(About this exercise): Set the listing down again in full, word for word, with the pictures left out.

----------

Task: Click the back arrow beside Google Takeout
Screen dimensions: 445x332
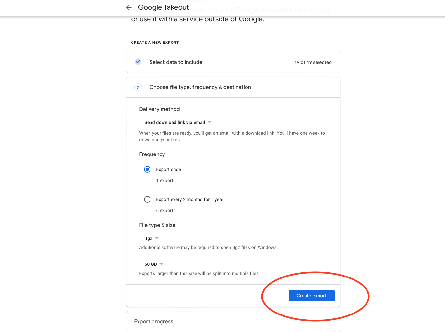Action: pyautogui.click(x=129, y=7)
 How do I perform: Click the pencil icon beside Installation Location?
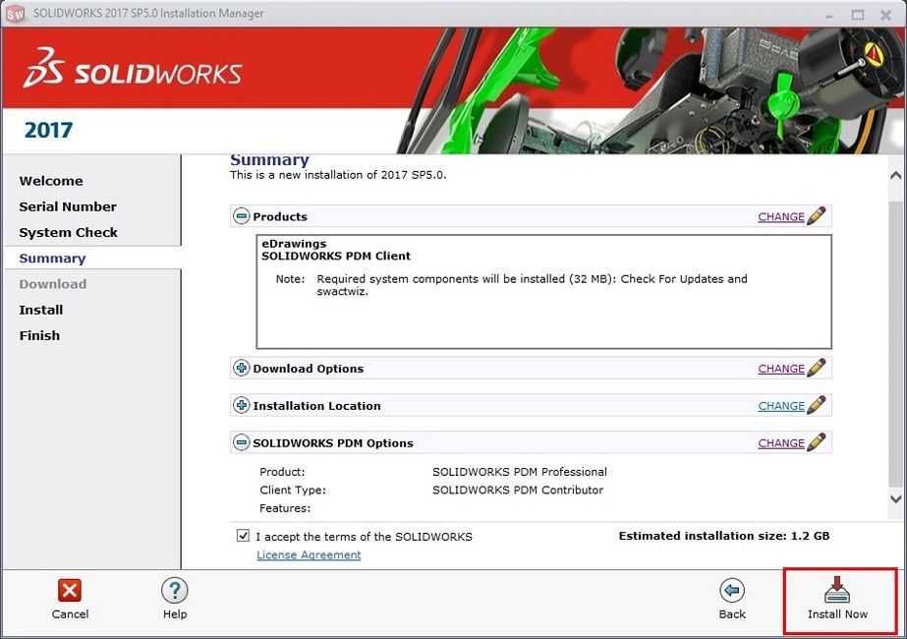point(817,405)
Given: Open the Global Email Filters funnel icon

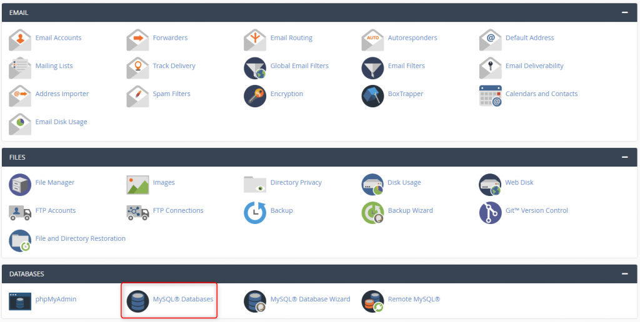Looking at the screenshot, I should 255,67.
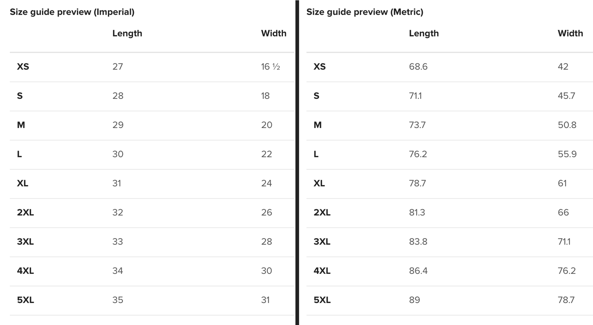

----------

(Answer box):
Task: Click the back arrow beside Google Takeout
Screen dimensions: 445x332
Action: pyautogui.click(x=129, y=7)
 How do I perform: Click the pencil icon beside Installation Location?
point(817,405)
Given: Open the Global Email Filters funnel icon

Looking at the screenshot, I should 255,67.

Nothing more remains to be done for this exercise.